La prison des Baumettes, à Marseille, fait encore un peu parler d’elle. Le contrôleur général des lieux de privations de liberté a utilisé une procédure d’urgence pour demander au gouvernement de répondre à ses observations. Le contrôle a « fait apparaître, sans aucun doute, une violation grave des droits fondamentaux, notamment au regard de l’obligation incombant aux autorités publiques (…) de préserver les personnes détenues de tout traitement inhumain et dégradant. » La situation n’est pas nouvelle, comme le rappelle l’avocat Gilles Devers.

Mais, alors que de tels manquements aux règles de droit devraient faire la une des journaux, tout le monde (ou presque) s’en fout. Après tout, ce ne sont que des prisonniers, ils n’avaient qu’à être honnête comme tout le monde ! Alors que la majorité des détenus n’ont même pas dû être jugés…

On retrouve cette situation où l’État se met hors-la-loi, au nom de l’ordre et la sécurité, dans bien d’autres situations.

_Objectifs_
1. D'après l'extrait sur la prison des Baumettes, qui rappelle que la situation n'est pas nouvelle ?
2. Prolongez l'extrait sur la prison des Baumettes en enchaînant directement après sa dernière phrase.

_Données fournies_
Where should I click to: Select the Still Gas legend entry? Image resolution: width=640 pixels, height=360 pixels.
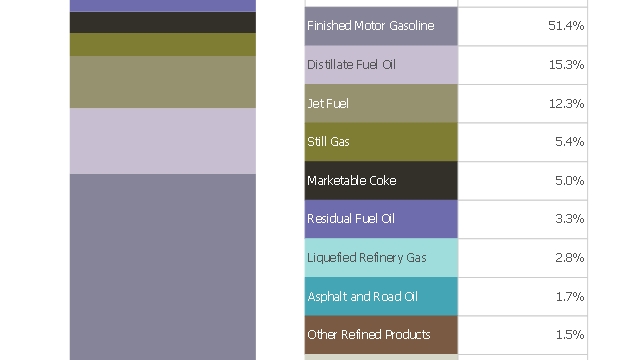click(x=381, y=142)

_Réponses par tâche_
1. L'avocat Gilles Devers.

2.
Je ne me considère pas comme totalement angélique, non. Sans parler d’une société de justice « idéale », car toute le monde à sa vision de la justice (et celle de l’IPJ, par exemple, n’est pas la même que la mienne), j’ai le sentiment que l’État de droit recule en France, non pas du fait des délinquants, mais du fait de l’État lui-même.

Après, le droit a toujours fait que les puissants étaient mieux protégés que les faibles. Mais au moins il était respecté.

Je n’ai pas d’exemples généraux, je ne suis pas juriste et ne suis pas la situation d’assez près. En revanche, je connais (très) bien la situation des squats à Paris, par expérience personnelle ou pour avoir fait des recherches sur les années précédentes. Le squat est de plus en plus souvent traité comme une infraction pénale qu’il n’est pas, les expulsions policières illégales se multiplient. Les policiers vont jusqu’à expliquer aux propriétaires qu’ils n’ont qu’à dire être passé la veille dans le bâtiment pour obtenir l’expulsion, quand bien même les squatteurs sont dans le bâtiment depuis plusieurs semaines.

Des expulsions en violation de la trêve hivernale se font de plus en plus souvent, alors que la trêve hivernale s’applique aux squatteurs, sauf décision motivée du juge. Sans qu’il y ait de relogement, en violation de la loi là encore. Pourtant, l’hébergement est un droit fondamental, reconnu comme tel par le Conseil d’État, et l’État justement se fait régulièrement condamné sur le sujet. Mais la part de sans-abris capable de rédiger un référé-liberté sur le trottoir est assez faible. Les CRS vont jusqu’à suivre les groupes délogés pour les empêcher de se réinstaller ailleurs, et les contraindre à rester à la rue.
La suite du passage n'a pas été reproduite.